One thing we have been doing is using giving each player who can "mark" two markers of the same color. They put on under their character, then put the other marker under the creature they are marking. That links the two togehter. ALso, if someone overrides their mark they get it handed back to them - forcing them to remember to mark something new the next time around.

craig
 

I actually just bought a set of Alea Tools markers last week. Still waiting for them to arrive in the mail, but I've been brainstorming potential non-typical things I can do with them:

- Disambiguating visually similar figures using color: "Green human minion" is much easier than "Human minion #2."

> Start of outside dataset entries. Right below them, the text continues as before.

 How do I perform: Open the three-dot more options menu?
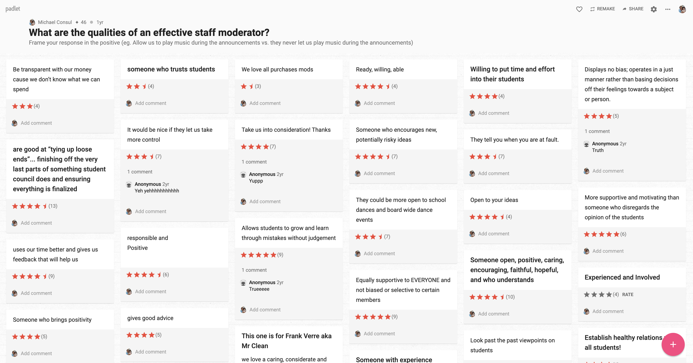coord(667,9)
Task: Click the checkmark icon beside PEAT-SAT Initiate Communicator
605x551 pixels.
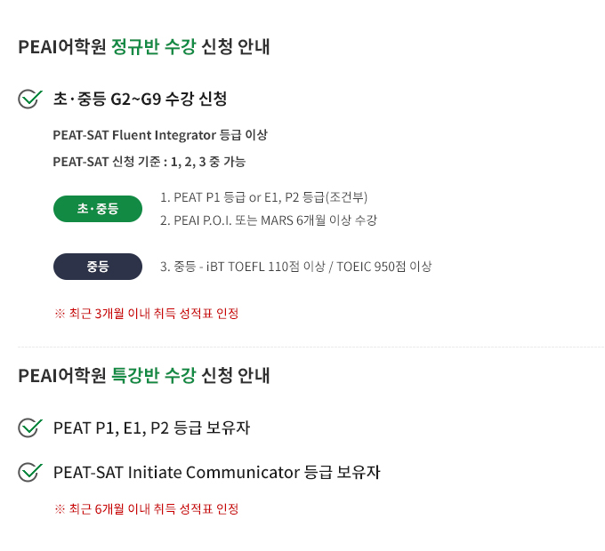Action: pos(30,472)
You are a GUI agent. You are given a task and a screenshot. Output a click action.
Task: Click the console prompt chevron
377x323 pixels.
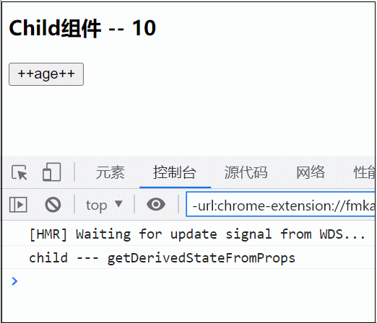tap(14, 281)
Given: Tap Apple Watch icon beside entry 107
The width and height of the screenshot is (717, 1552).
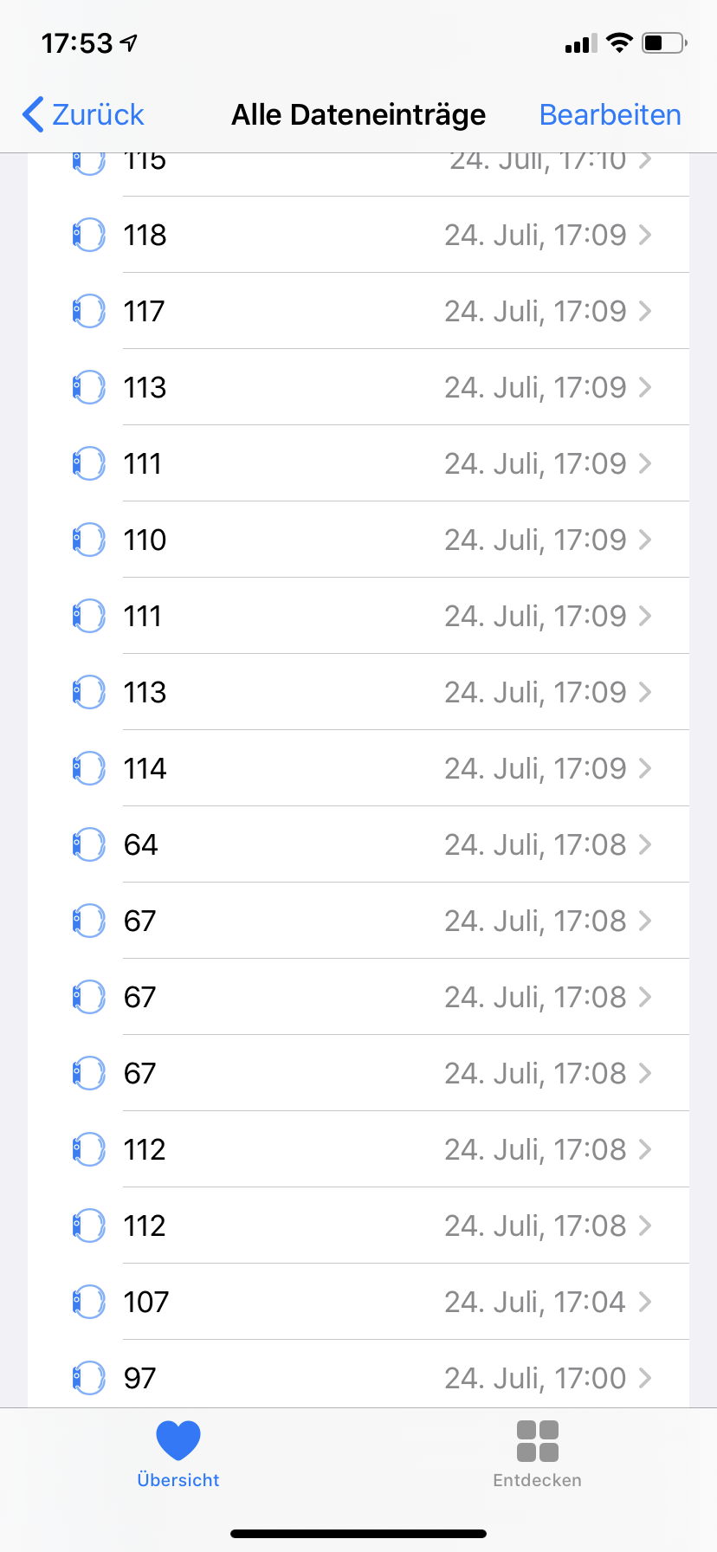Looking at the screenshot, I should 88,1302.
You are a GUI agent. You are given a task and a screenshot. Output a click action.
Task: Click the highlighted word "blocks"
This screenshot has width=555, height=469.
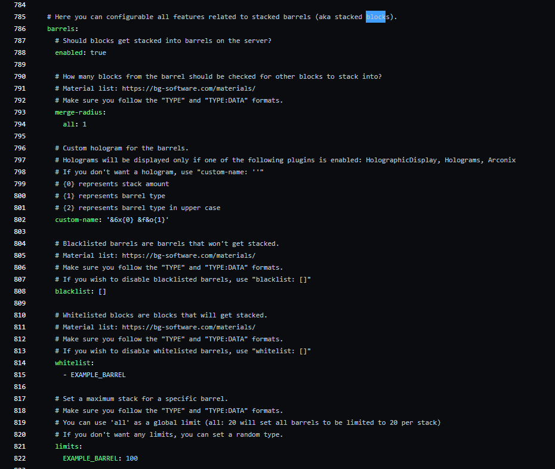click(x=375, y=17)
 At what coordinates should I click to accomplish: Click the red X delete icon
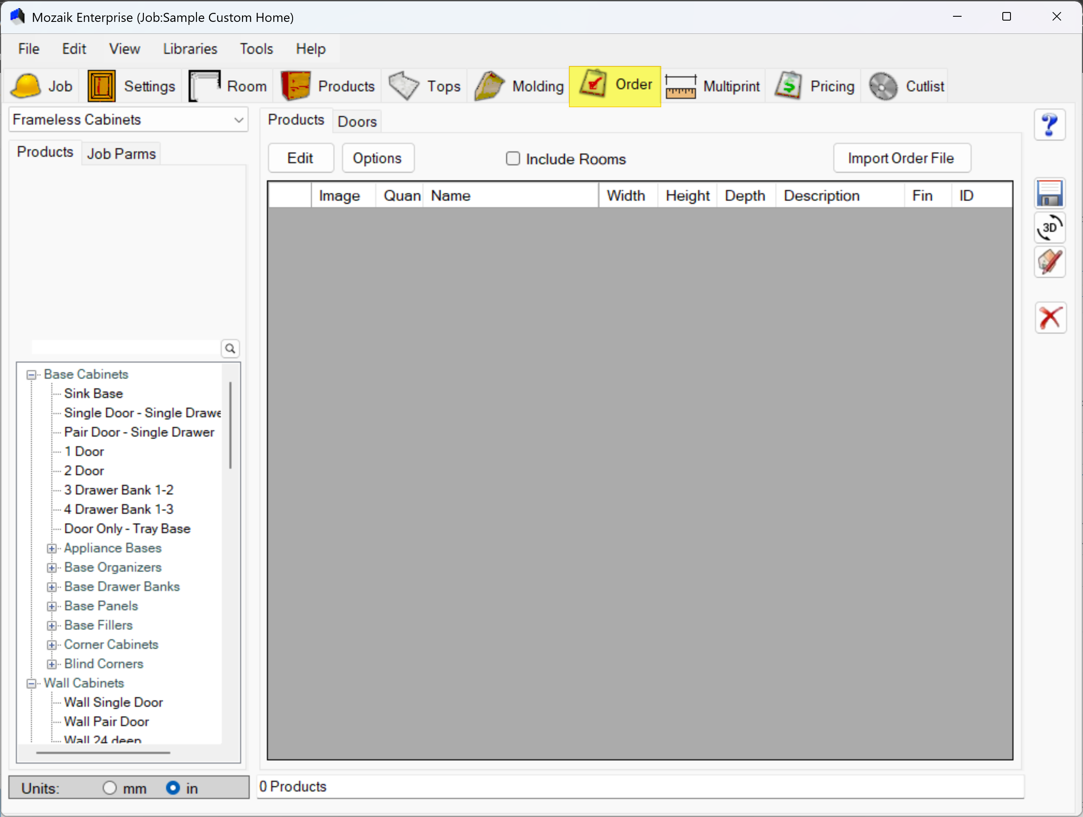[x=1050, y=318]
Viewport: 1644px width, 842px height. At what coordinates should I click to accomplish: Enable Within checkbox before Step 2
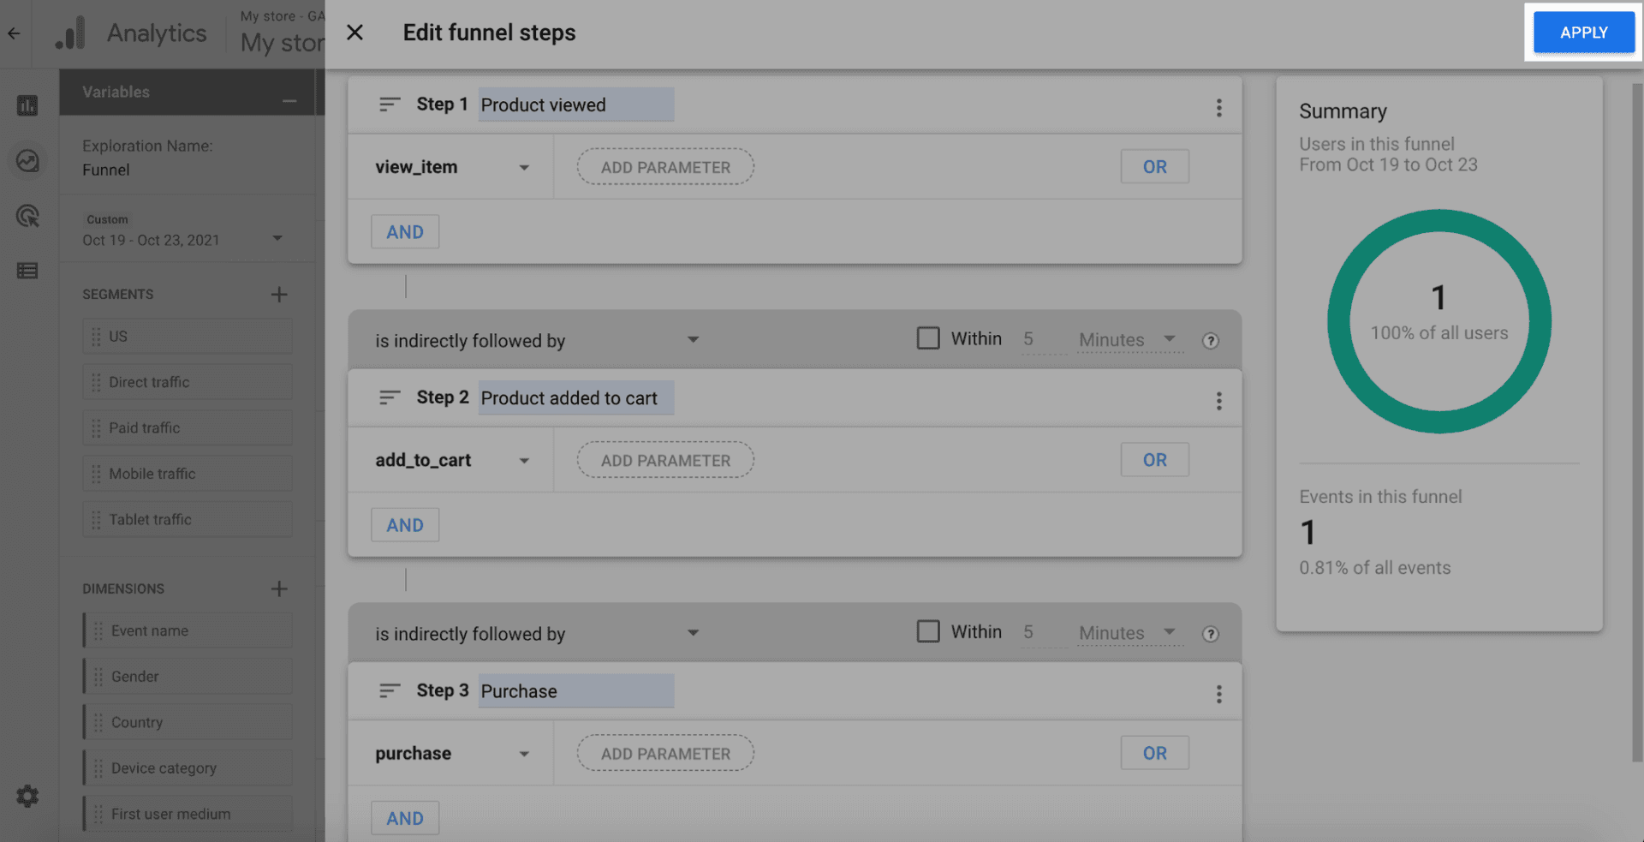click(x=928, y=338)
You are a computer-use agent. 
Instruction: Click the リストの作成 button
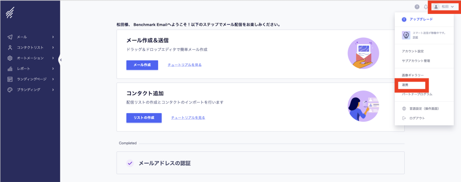144,118
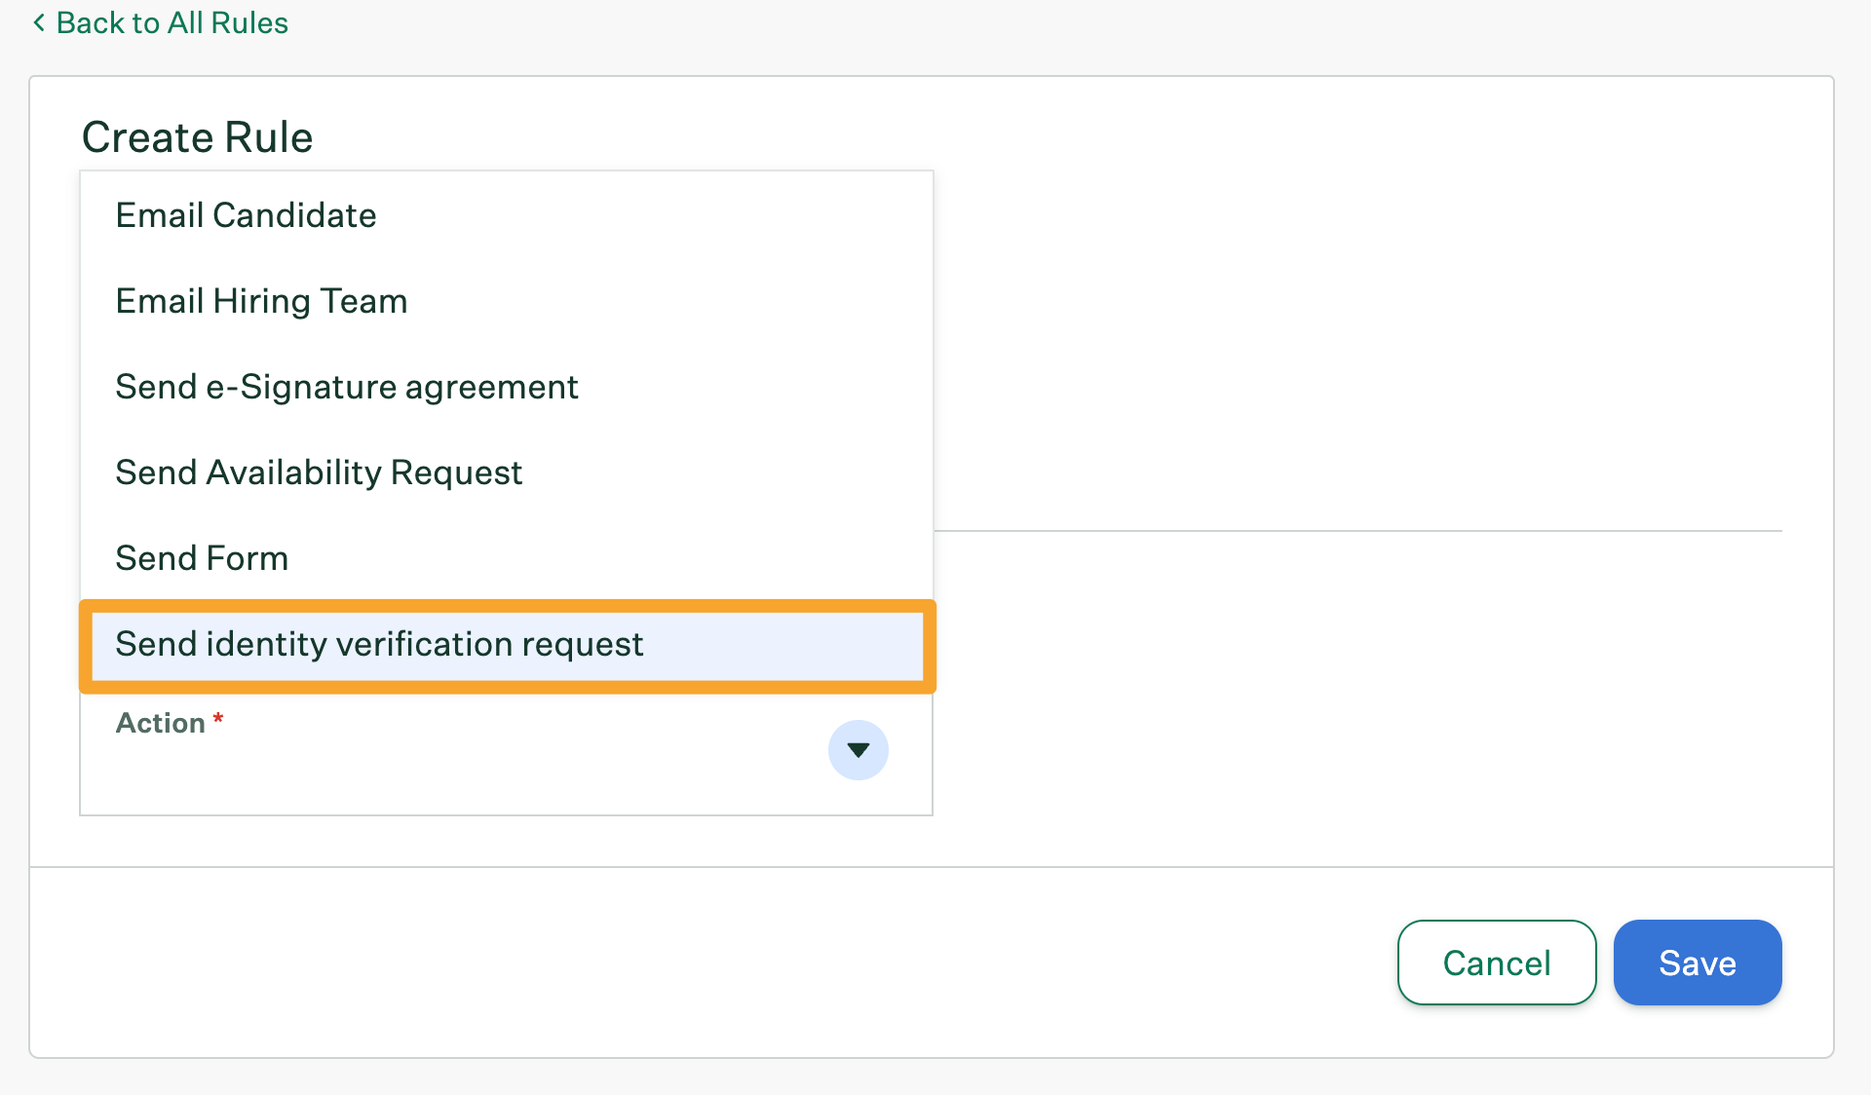
Task: Choose Email Hiring Team option
Action: [x=261, y=301]

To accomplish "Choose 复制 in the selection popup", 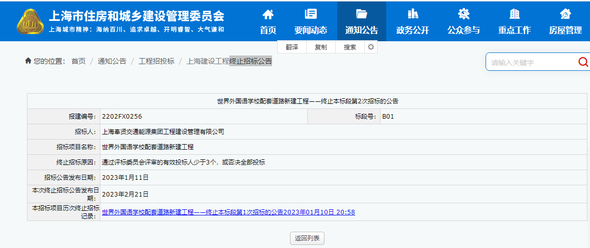I will (321, 47).
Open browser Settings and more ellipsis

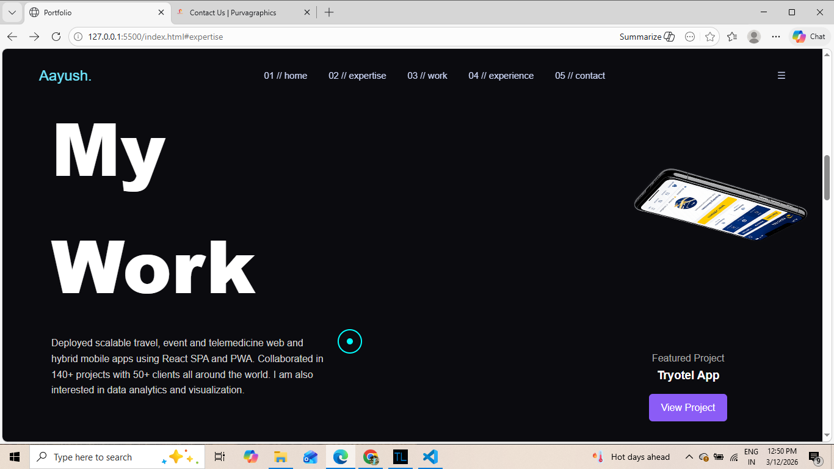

- Zone indicators: Number of same-colored markers indicates size of zone as a burst (e.g. a stack of 3 red is a burst 3 zone); different colors indicate different zones; position indicates center of zone.

- Buff indicators: Number of same-colored markers indicates size of bonus; different colors indicate different bonuses (e.g. a stack of 3 orange is +3 to attack); same color under enemy indicates that the bonus only applies against that target. Helpful for when the cleric does Righteous Brand and gives a +3 bonus to the fighter against the target.
 

Those are some new ideas AMy, thanx! Also remember - you can write on these things with dry/wet erase, so if you did not want to use 3 markers to indicate blast-3 you could write the number on the edges and/or the flat surface on the top of the marker.